Record of Lodoss War couldn't be more stereotypical DnD if it tried.

There is also, obviously, the old actual DnD cartoon, which was actually NOT much like DnD at all, but has poorly animated versions of lots of your favorite monsters.  My favorite was the episode with the Fairy Dragons.

DS


----------



## Grapeshot (Sep 10, 2003)

Cool guys thanks


----------



## Stormfalcon (Sep 10, 2003)

Sabathius42 said:
			
		

> Record of Lodoss War couldn't be more stereotypical DnD if it tried.

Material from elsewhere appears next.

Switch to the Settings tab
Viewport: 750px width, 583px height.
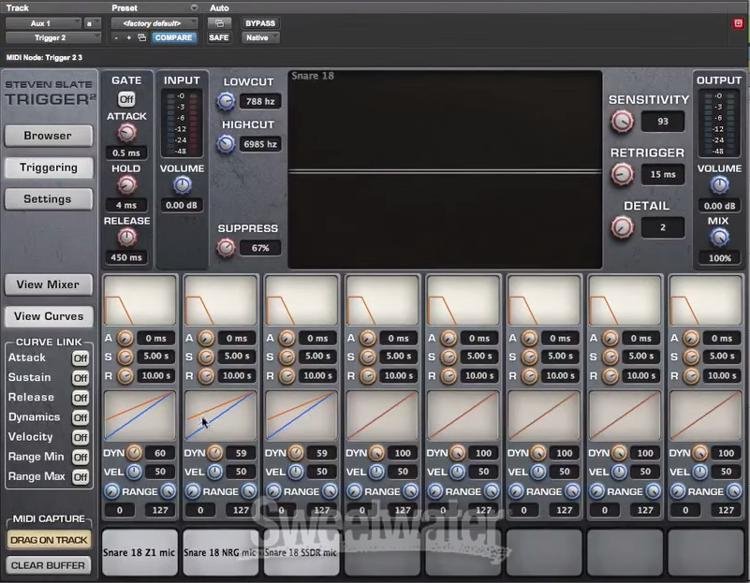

That's probably because it was based off of an actual D&D campaign.

Anyway, there's a thread on this kind of thing already in the Sci-Fi forum.


----------



## BrooklynKnight (Sep 10, 2003)

Stormfalcon said:
			
		

> That's probably because it was based off of an actual D&D campaign.
> 
> Anyway, there's a thread on this kind of thing already in the Sci-Fi forum.




.hack//sign is close but its more of a mmorpg then d&d anime.


----------



## Bloodsparrow (Sep 10, 2003)

ArthurQ said:
			
		

> .hack//sign is close but its more of a mmorpg then d&d anime.




Oh I love that show.

It's actually ... well not based on... But was developed in conjunction with a series of PS2 games.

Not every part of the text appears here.